WHAT IS EXPECTED →
The full set of entries must be copied exactly.
SOURCE INFORMATION START
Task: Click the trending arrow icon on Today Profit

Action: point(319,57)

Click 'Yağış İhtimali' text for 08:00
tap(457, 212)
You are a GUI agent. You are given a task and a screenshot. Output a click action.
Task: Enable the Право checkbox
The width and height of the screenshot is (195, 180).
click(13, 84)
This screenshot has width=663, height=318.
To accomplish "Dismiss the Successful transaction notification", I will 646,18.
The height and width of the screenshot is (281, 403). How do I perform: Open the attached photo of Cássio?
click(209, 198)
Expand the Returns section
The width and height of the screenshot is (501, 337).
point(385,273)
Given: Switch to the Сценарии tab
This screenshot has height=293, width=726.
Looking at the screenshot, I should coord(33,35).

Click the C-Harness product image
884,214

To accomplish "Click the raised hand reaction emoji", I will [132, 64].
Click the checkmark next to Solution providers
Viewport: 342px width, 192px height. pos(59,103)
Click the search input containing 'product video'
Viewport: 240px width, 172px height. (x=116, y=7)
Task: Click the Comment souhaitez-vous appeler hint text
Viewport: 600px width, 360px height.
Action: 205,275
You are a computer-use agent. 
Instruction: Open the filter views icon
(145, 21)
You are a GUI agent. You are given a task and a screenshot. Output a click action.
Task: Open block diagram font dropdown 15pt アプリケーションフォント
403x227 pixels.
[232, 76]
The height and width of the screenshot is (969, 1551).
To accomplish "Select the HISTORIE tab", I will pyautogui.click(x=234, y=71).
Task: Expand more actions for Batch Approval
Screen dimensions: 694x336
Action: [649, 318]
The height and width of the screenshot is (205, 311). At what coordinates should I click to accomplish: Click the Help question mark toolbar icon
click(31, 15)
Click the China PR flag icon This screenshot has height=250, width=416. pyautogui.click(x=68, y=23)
SOURCE INFORMATION END
RESULT BELOW →
Task: Click the trending arrow icon on Today Profit

Action: point(319,57)

Click 'Yağış İhtimali' text for 08:00
tap(457, 212)
You are a GUI agent. You are given a task and a screenshot. Output a click action.
Task: Enable the Право checkbox
The width and height of the screenshot is (195, 180).
click(13, 84)
This screenshot has width=663, height=318.
To accomplish "Dismiss the Successful transaction notification", I will 646,18.
The height and width of the screenshot is (281, 403). How do I perform: Open the attached photo of Cássio?
click(209, 198)
Expand the Returns section
The width and height of the screenshot is (501, 337).
point(385,273)
Given: Switch to the Сценарии tab
This screenshot has height=293, width=726.
Looking at the screenshot, I should coord(33,35).

Click the C-Harness product image
884,214

To accomplish "Click the raised hand reaction emoji", I will [132, 64].
Click the checkmark next to Solution providers
Viewport: 342px width, 192px height. pos(59,103)
Click the search input containing 'product video'
Viewport: 240px width, 172px height. (x=116, y=7)
Task: Click the Comment souhaitez-vous appeler hint text
Viewport: 600px width, 360px height.
Action: 205,275
You are a computer-use agent. 
Instruction: Open the filter views icon
(145, 21)
You are a GUI agent. You are given a task and a screenshot. Output a click action.
Task: Open block diagram font dropdown 15pt アプリケーションフォント
403x227 pixels.
[232, 76]
The height and width of the screenshot is (969, 1551).
To accomplish "Select the HISTORIE tab", I will pyautogui.click(x=234, y=71).
Task: Expand more actions for Batch Approval
Screen dimensions: 694x336
Action: [649, 318]
The height and width of the screenshot is (205, 311). At what coordinates should I click to accomplish: Click the Help question mark toolbar icon
click(31, 15)
Click the China PR flag icon This screenshot has height=250, width=416. pyautogui.click(x=68, y=23)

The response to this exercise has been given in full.